A questão agora é a seguinte: o que podemos fazer a esse respeito, se é que ainda podemos fazer alguma coisa? Alguns pesquisadores estão explorando maneiras de limpar o plástico com o uso de uma tecnologia emergente para converter os oceanos de plástico em combustível. Um dos principais ingredientes do plástico, afinal de contas, é petróleo bruto - 4% de todo o fornecimento do mundo, para ser exato, ou cerca de 3,4 milhões de barris de petróleo por dia no atual nível de consumo. Se a energia do plástico pudesse ser liberada de alguma maneira, segundo o raciocínio, poderia simultaneamente solucionar o problema do lixo e também aliviar a demanda de energia.

"O plástico é feito de petróleo bruto", diz Alka Zadgaonkar, chefe do departamento de química aplicada da Faculdade de Engenharia G.H. Raisoni em Nagpur, Índia. "Se for quebrado, vamos obter hidrocarbono." Com um empréstimo do Banco Estatal da Índia, Zadgaonkar diz ter desenvolvido um sistema que, com a ajuda de um catalisador secreto, é capaz de transformar "um quilo de plástico descartado em um litro de hidrocarbono". Os hidrocarbonos podem então ser destilados e transformados em um tipo rústico de gasolina adequado para equipamento de fornecimento de energia, motocicletas e sistemas de aquecimento.

O problema é que a extração de um único litro de combustível exige um quilo de plástico e 100 gramas de carvão, o que não faz com que o processo seja exatamente sustentável.
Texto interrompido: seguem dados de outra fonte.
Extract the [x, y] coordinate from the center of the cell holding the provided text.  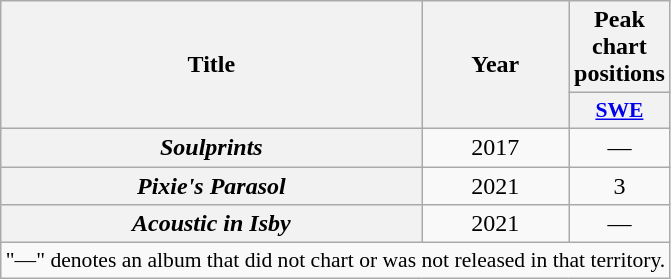
Acoustic in Isby [212, 224]
Peak chart positions [620, 47]
"—" denotes an album that did not chart or was not released in that territory. [336, 261]
Pixie's Parasol [212, 185]
SWE [620, 111]
Year [496, 65]
2017 [496, 147]
Title [212, 65]
3 [620, 185]
Soulprints [212, 147]
For the text-containing cell, return its midpoint in [x, y] coordinate format. 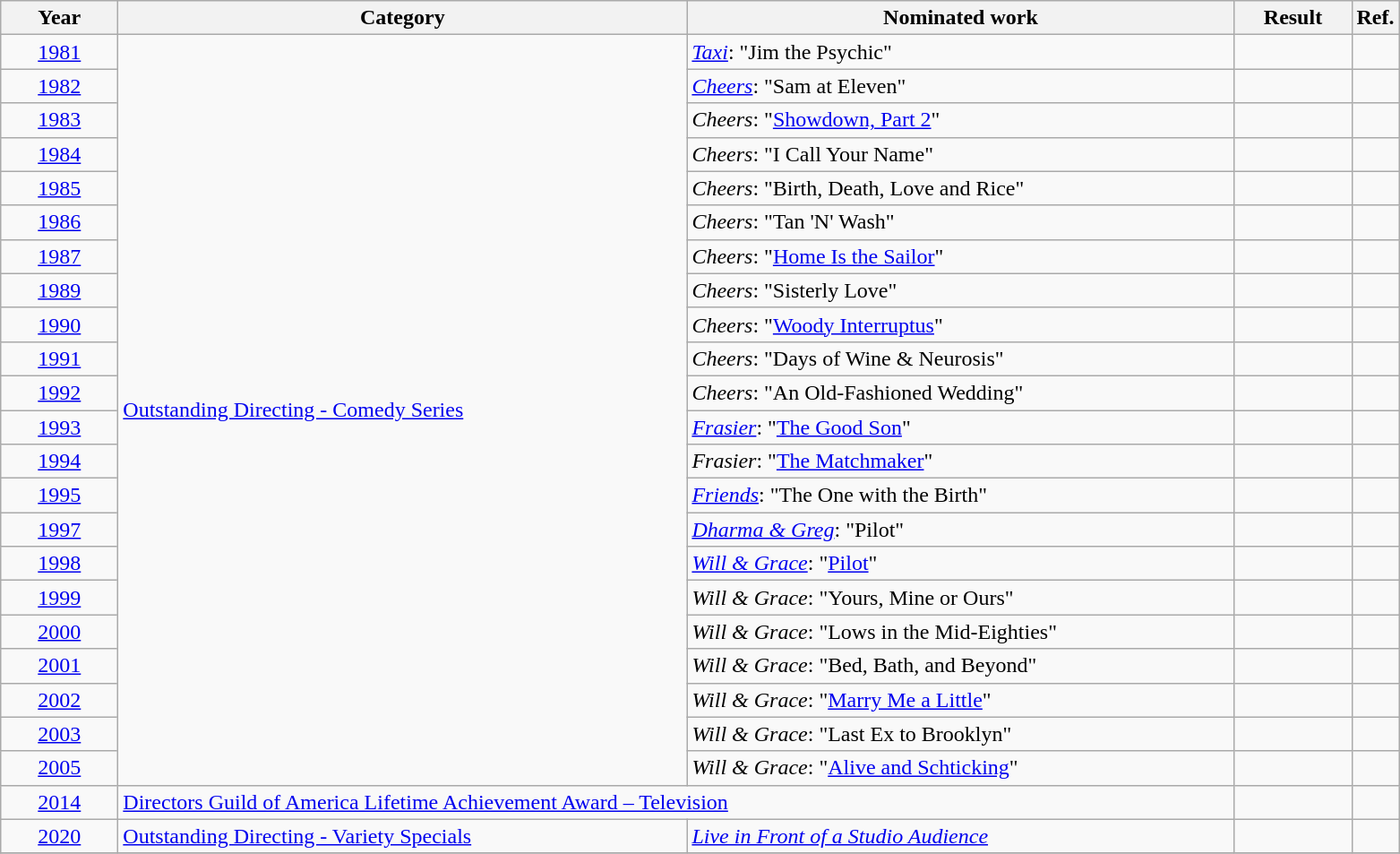
Taxi: "Jim the Psychic" [960, 52]
Cheers: "Tan 'N' Wash" [960, 222]
Will & Grace: "Bed, Bath, and Beyond" [960, 666]
Cheers: "Showdown, Part 2" [960, 120]
2020 [59, 836]
1990 [59, 324]
Cheers: "I Call Your Name" [960, 154]
2002 [59, 700]
1983 [59, 120]
Cheers: "An Old-Fashioned Wedding" [960, 392]
Cheers: "Home Is the Sailor" [960, 256]
2001 [59, 666]
1993 [59, 427]
1998 [59, 563]
Nominated work [960, 18]
Frasier: "The Matchmaker" [960, 461]
1985 [59, 188]
Outstanding Directing - Comedy Series [403, 410]
Frasier: "The Good Son" [960, 427]
1994 [59, 461]
1991 [59, 358]
Outstanding Directing - Variety Specials [403, 836]
1989 [59, 290]
1995 [59, 495]
Category [403, 18]
Will & Grace: "Alive and Schticking" [960, 768]
1987 [59, 256]
Will & Grace: "Last Ex to Brooklyn" [960, 734]
1986 [59, 222]
2003 [59, 734]
Ref. [1376, 18]
1992 [59, 392]
Dharma & Greg: "Pilot" [960, 529]
Cheers: "Woody Interruptus" [960, 324]
1997 [59, 529]
1981 [59, 52]
Cheers: "Sisterly Love" [960, 290]
2014 [59, 802]
Cheers: "Sam at Eleven" [960, 86]
Year [59, 18]
Result [1293, 18]
Will & Grace: "Marry Me a Little" [960, 700]
Will & Grace: "Lows in the Mid-Eighties" [960, 631]
Will & Grace: "Yours, Mine or Ours" [960, 597]
Live in Front of a Studio Audience [960, 836]
2005 [59, 768]
Friends: "The One with the Birth" [960, 495]
Cheers: "Days of Wine & Neurosis" [960, 358]
Cheers: "Birth, Death, Love and Rice" [960, 188]
Will & Grace: "Pilot" [960, 563]
2000 [59, 631]
Directors Guild of America Lifetime Achievement Award – Television [676, 802]
1984 [59, 154]
1999 [59, 597]
1982 [59, 86]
Além disso, não existe ainda um método prático para capturar o cemitério líquido de dejetos que flutua no Pacífico. "A maior tarefa que temos agora é descobrir como fazer a coleta", diz Doug Woodring, cofundador de um estudo sobre a Grande Mancha de Lixo do Pacífico chamado Kaisei. "É aí que a tecnologia é incerta."

A única maneira viável de deter a difusão do plástico na cadeia alimentar mundial, segundo quem estuda o perigo, é reduzir a quantidade de plástico que usamos. "Não existe como limpar toda aquela merda... é impossível", desdenha o capitão Moore. "Neste momento, pegamos essas coisas todas com uma redinha. O que vamos fazer? Arrastar essas redes no oceano todo?" Moore, que deparou com a Grande Mancha de Lixo do Pacífico por acaso, parece mais marinheiro do que cientista, e sua linguagem é tão salgada quanto os cabelos encaracolados que lhe cobrem a cabeça. Diferentemente de outros pesquisadores, acostumados com o discurso medido das conferências científicas,

Moore vai direto ao cerne da questão. "Toda essa bobagem sobre ir lá recolher aquela coisa... não dá para recolher aquela coisa!", ele decreta. "Não existe nenhum jeito de tirar aquilo de lá... simplesmente não é viável! Existe uma ideia de que existiria uma 'zona de convergência' no giro, e todos os dejetos plásticos iriam para lá... bom, se está indo para lá, é porque vem de outros lugares e está ferrando com essas partes do oceano também. Se a entrada for constante, simplesmente fode com o oceano todo!"

Moore faz uma pausa dramática e contempla o Pacífico. "Não importa onde você está, não tem como superar, não tem como escapar", ele diz. "Agora o oceano é de plástico."